* ACTIVITY: All lines in the data bearing the string "icon" should be identified and copied.

== DATA PROVIDED

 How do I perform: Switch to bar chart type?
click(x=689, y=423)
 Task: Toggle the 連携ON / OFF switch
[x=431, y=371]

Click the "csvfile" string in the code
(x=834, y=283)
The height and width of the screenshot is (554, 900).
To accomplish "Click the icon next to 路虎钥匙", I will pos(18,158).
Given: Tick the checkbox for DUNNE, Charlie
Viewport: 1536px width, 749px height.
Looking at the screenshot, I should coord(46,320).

====
== DATA PROVIDED

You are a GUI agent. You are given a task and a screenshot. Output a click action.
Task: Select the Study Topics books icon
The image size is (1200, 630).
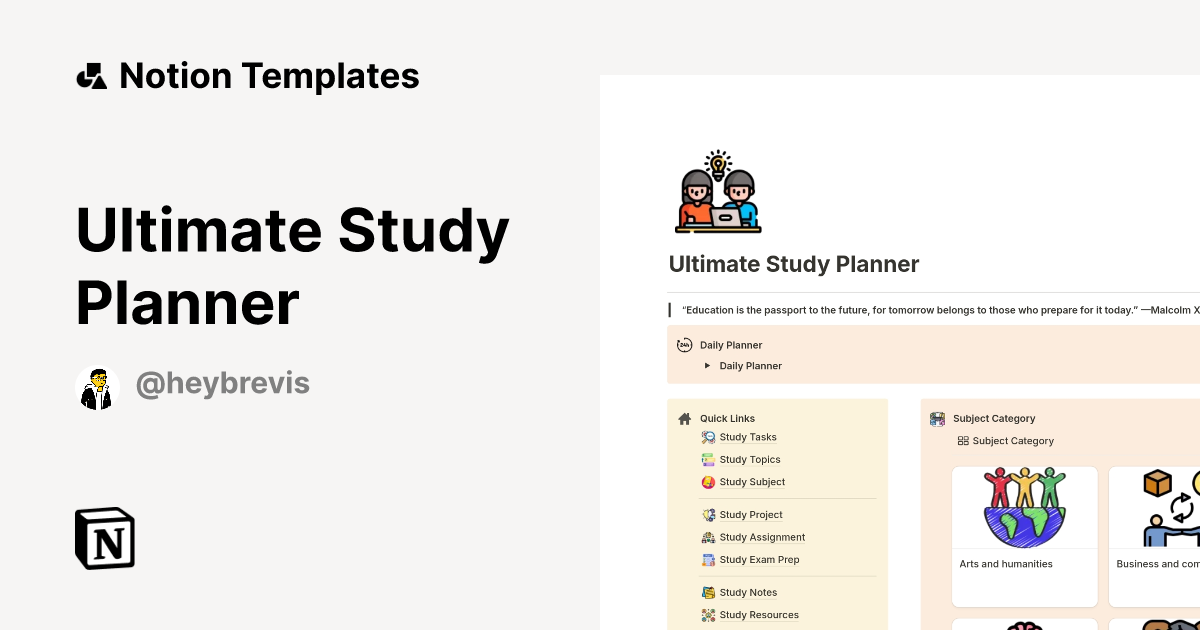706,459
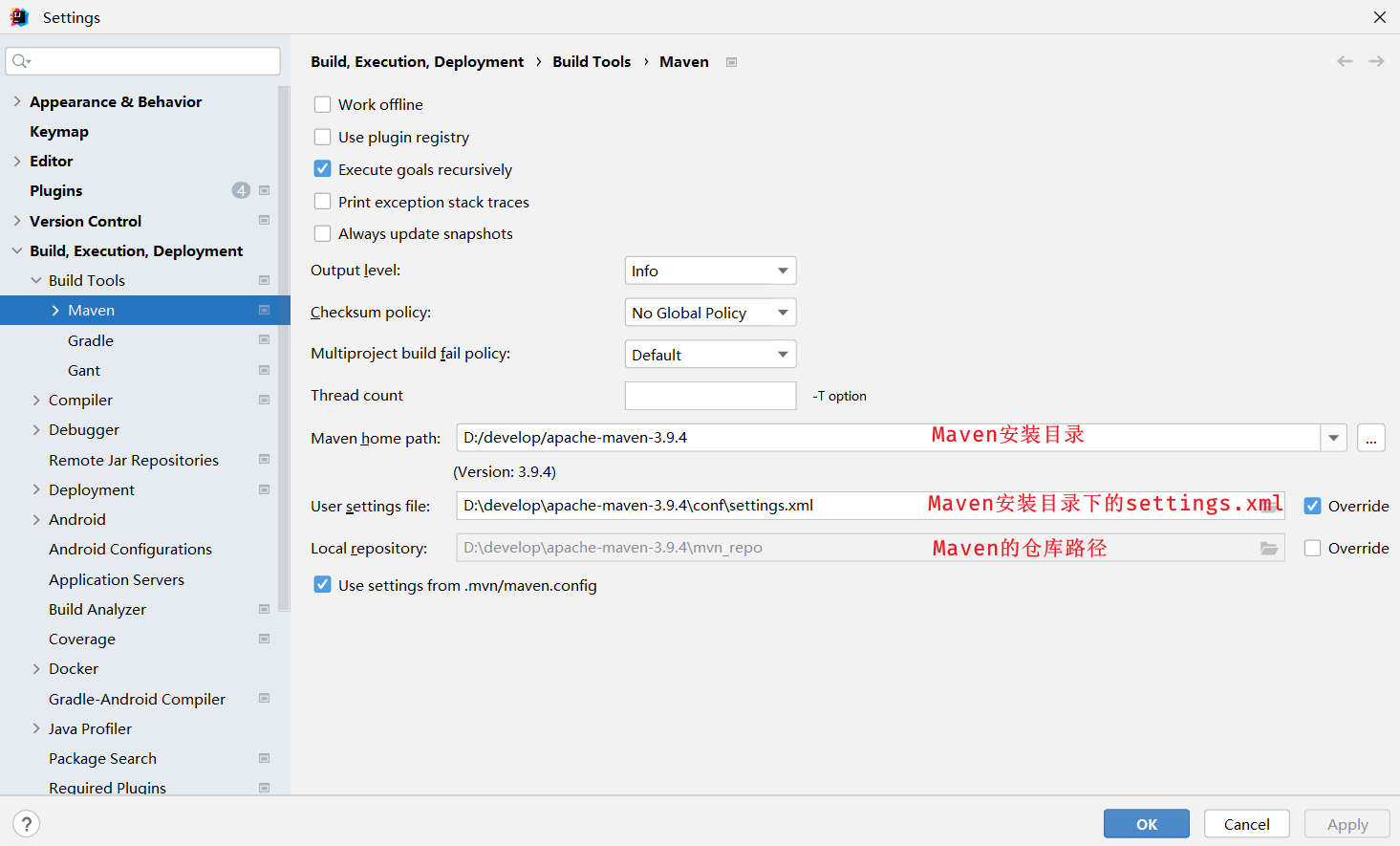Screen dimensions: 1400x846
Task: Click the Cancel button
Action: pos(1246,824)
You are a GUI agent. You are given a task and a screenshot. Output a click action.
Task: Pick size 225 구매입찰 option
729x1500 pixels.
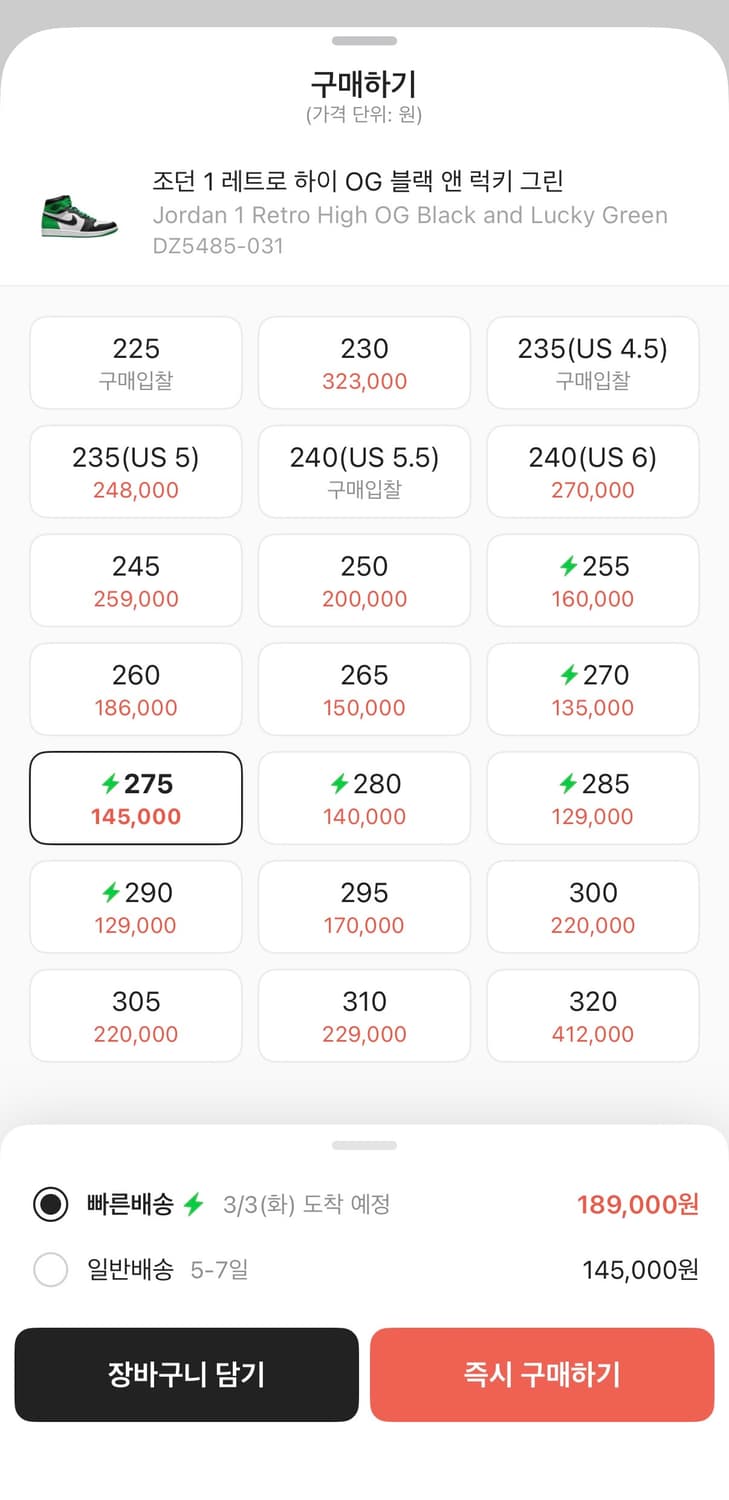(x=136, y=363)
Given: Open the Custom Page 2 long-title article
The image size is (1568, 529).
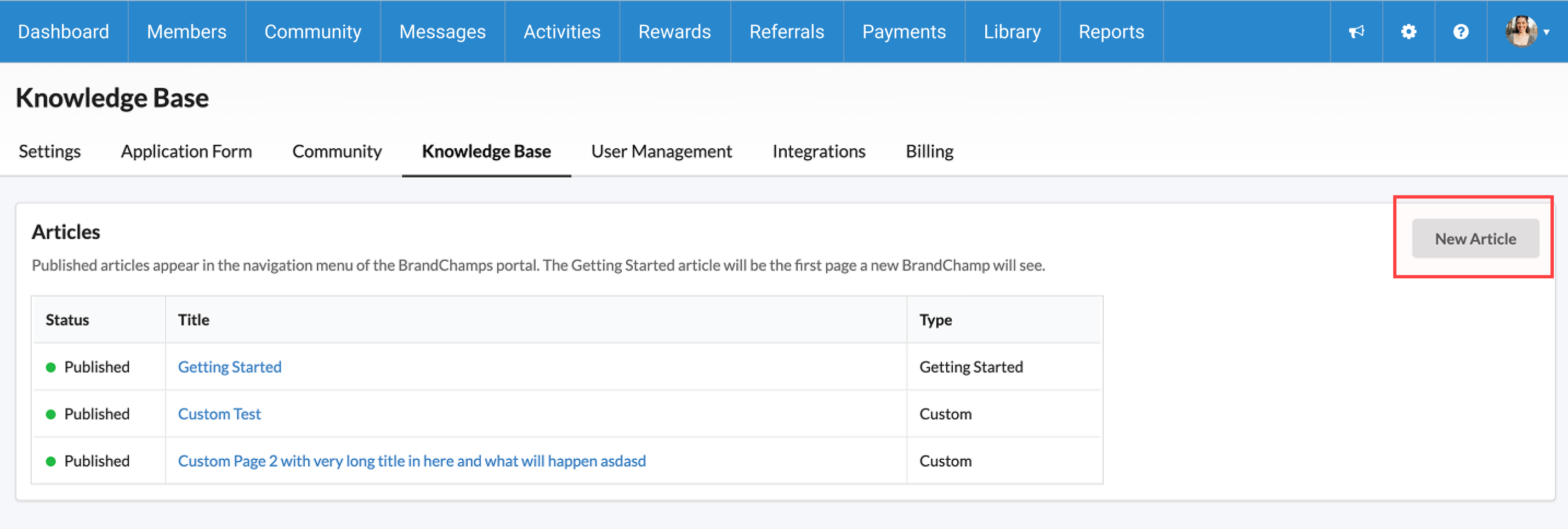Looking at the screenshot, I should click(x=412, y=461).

====

* RESULT BELOW:
To accomplish "Click the icon next to 路虎钥匙", I will pos(18,158).
Task: Select the Study Topics books icon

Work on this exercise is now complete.